> _TASK OBJECTIVE_
Return every line in the entries below that contains the word "icon".

> _EXTRACTED RECORDS_
◇ ◇ ◇

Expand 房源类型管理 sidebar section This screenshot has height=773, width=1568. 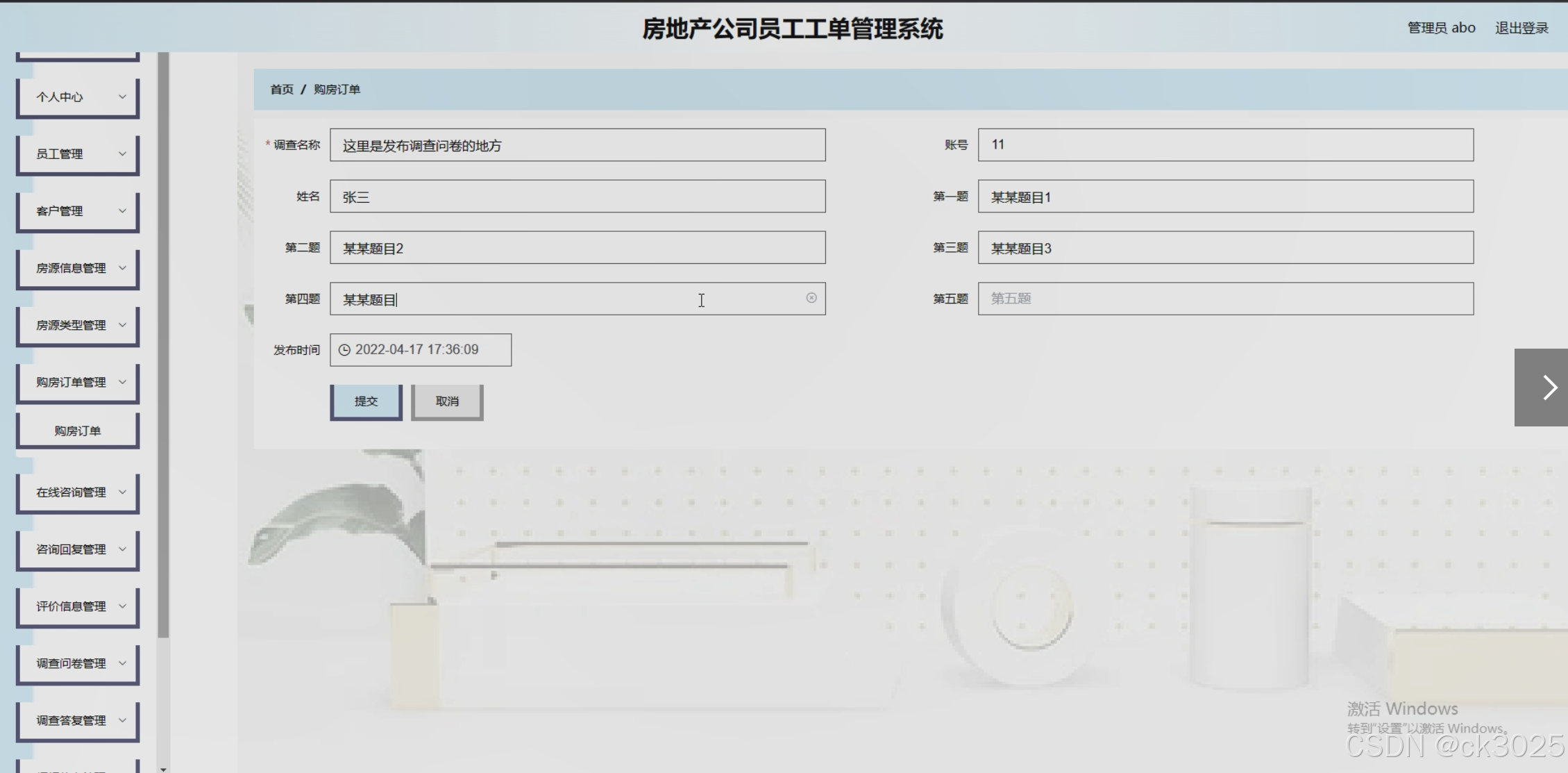[77, 325]
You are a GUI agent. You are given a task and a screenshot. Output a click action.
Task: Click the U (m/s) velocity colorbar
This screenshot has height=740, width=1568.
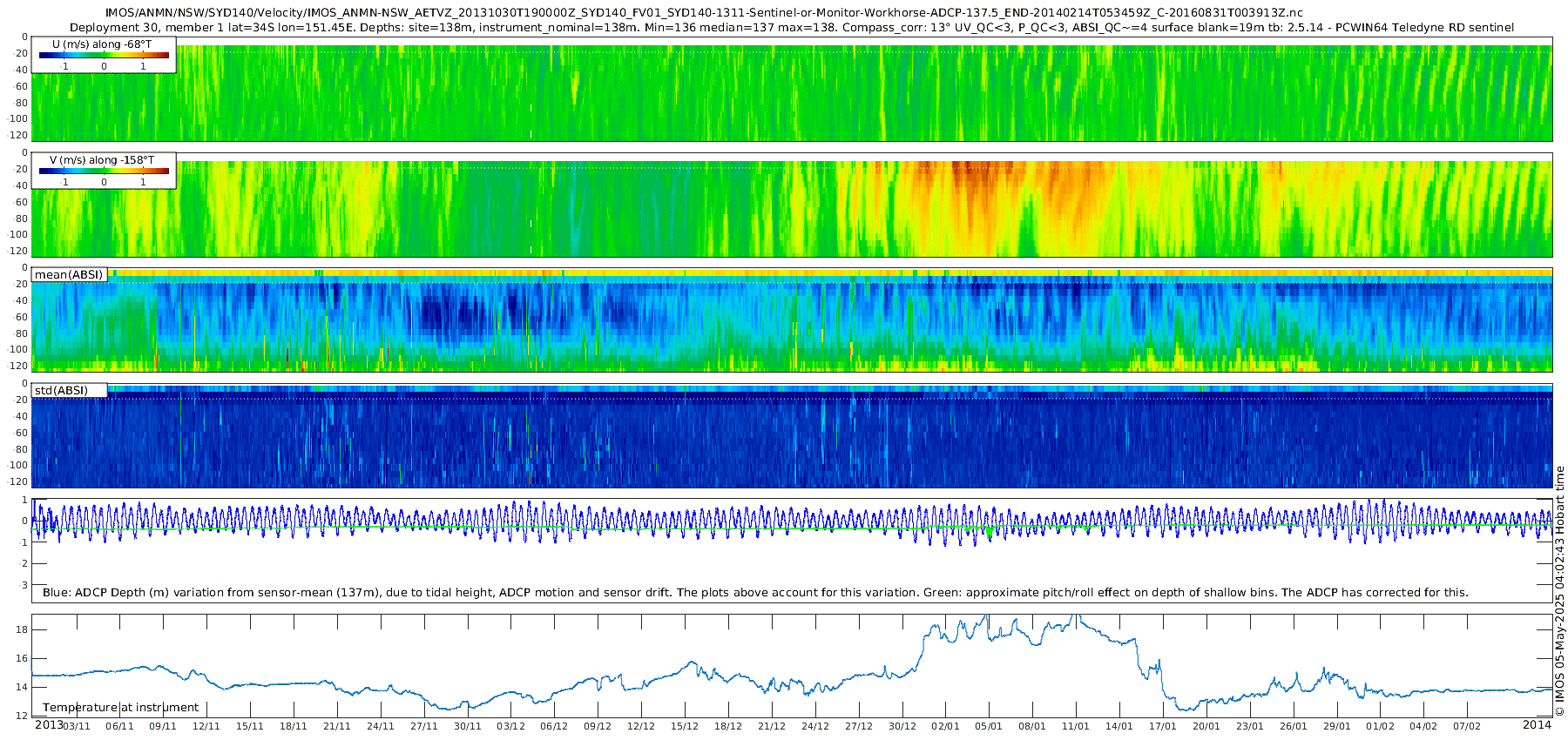(104, 56)
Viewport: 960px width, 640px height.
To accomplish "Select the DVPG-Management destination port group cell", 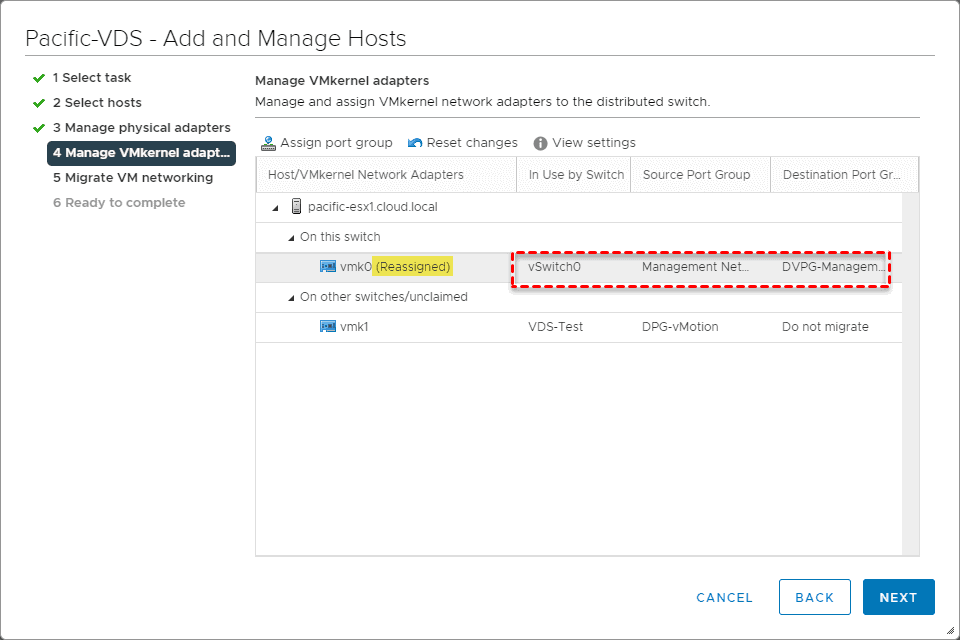I will coord(833,268).
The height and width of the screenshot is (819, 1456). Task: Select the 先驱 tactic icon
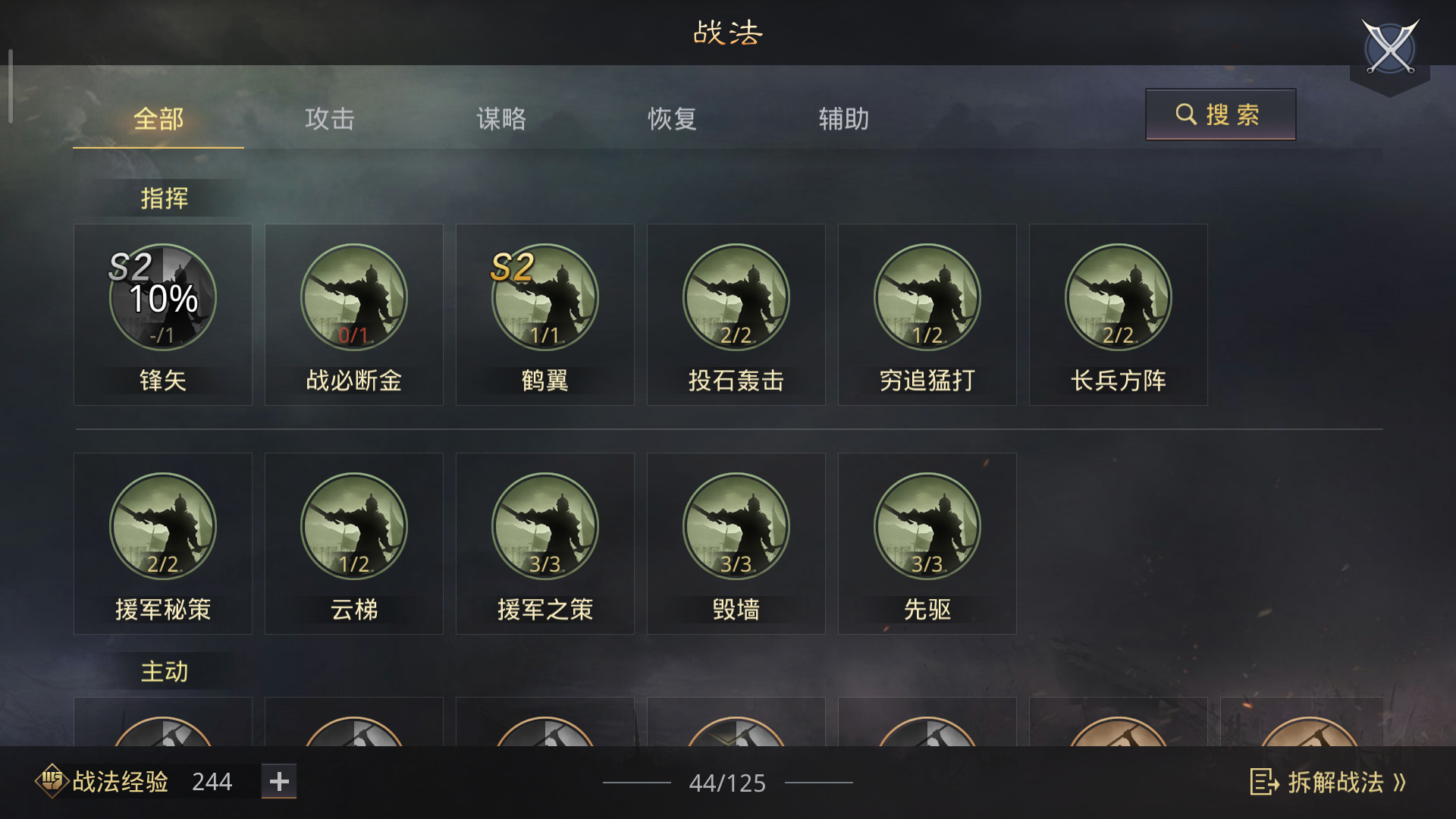tap(927, 526)
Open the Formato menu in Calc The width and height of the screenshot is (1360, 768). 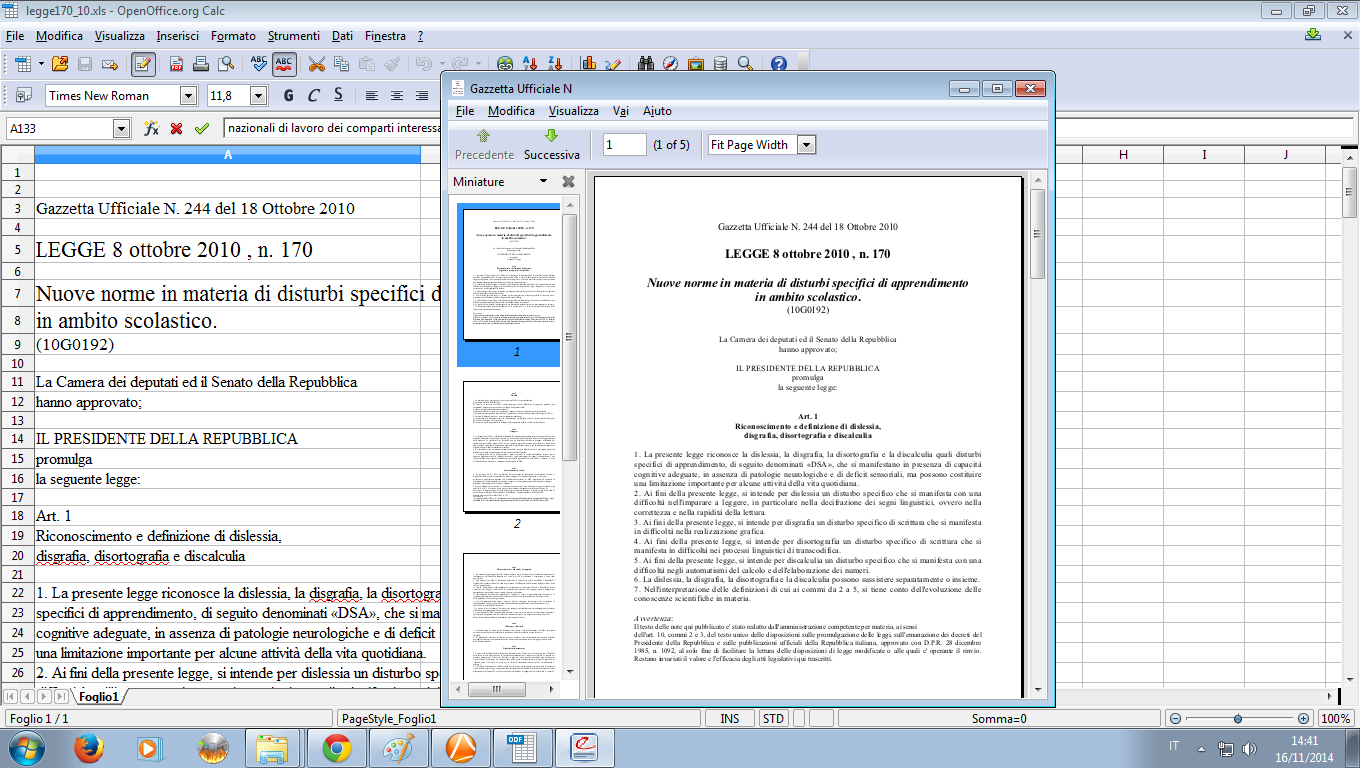(x=233, y=36)
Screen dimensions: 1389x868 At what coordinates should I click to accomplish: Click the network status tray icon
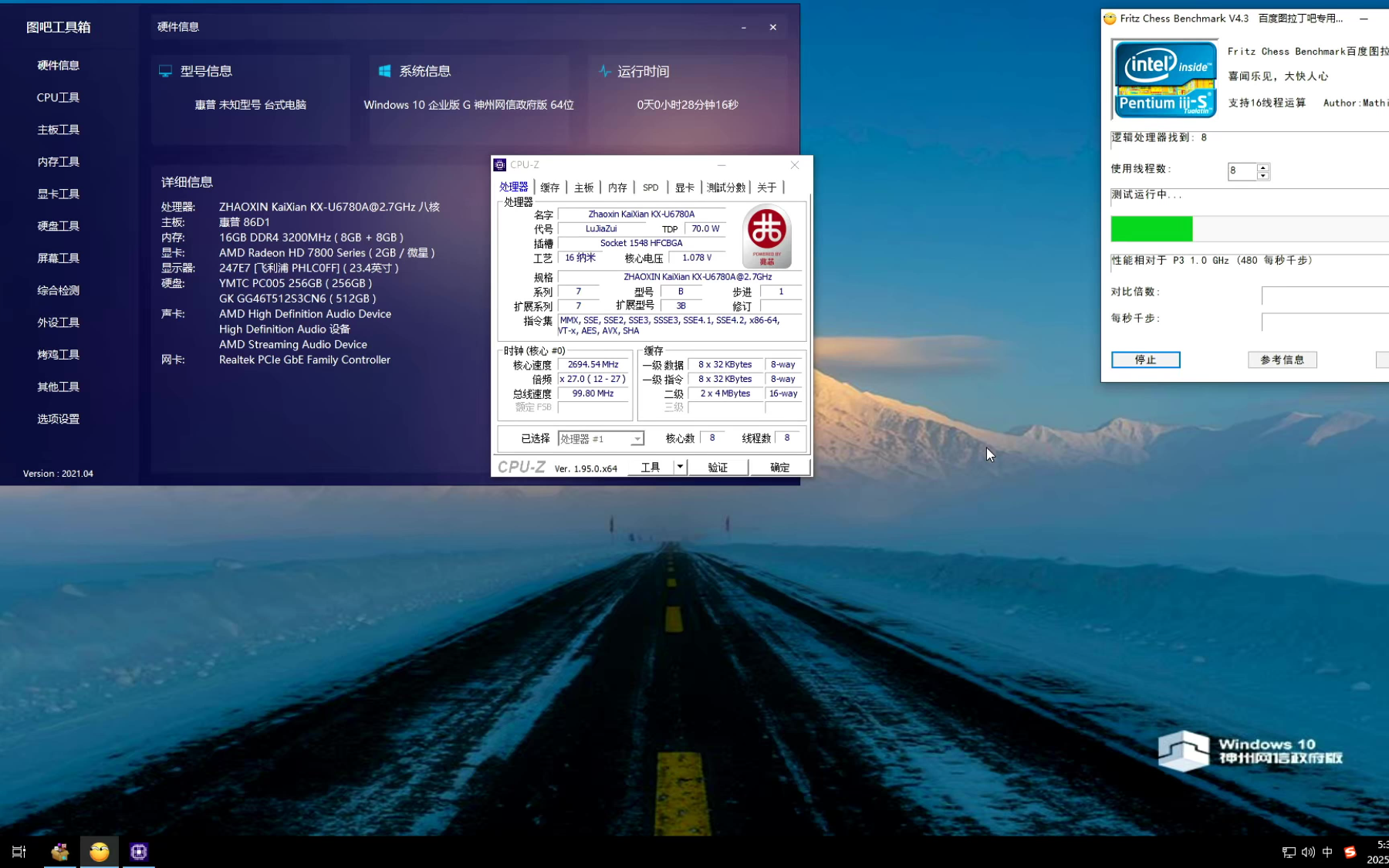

◇ ◇ ◇

> _SOLVED EXERCISE_
The height and width of the screenshot is (819, 1456). Task: Select the 先驱 tactic icon
Screen dimensions: 1389x868 At what coordinates should I click to accomplish: Click the network status tray icon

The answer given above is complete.